Assignment: A single figure is expected: how many lines of the data that follows contain the word "pixels".

Exercise materials:
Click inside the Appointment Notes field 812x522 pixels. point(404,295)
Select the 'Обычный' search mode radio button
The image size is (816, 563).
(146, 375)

* * *

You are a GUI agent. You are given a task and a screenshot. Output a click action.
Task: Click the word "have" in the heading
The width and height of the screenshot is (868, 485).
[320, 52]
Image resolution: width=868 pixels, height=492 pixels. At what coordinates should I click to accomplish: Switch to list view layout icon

Response to the exercise: 2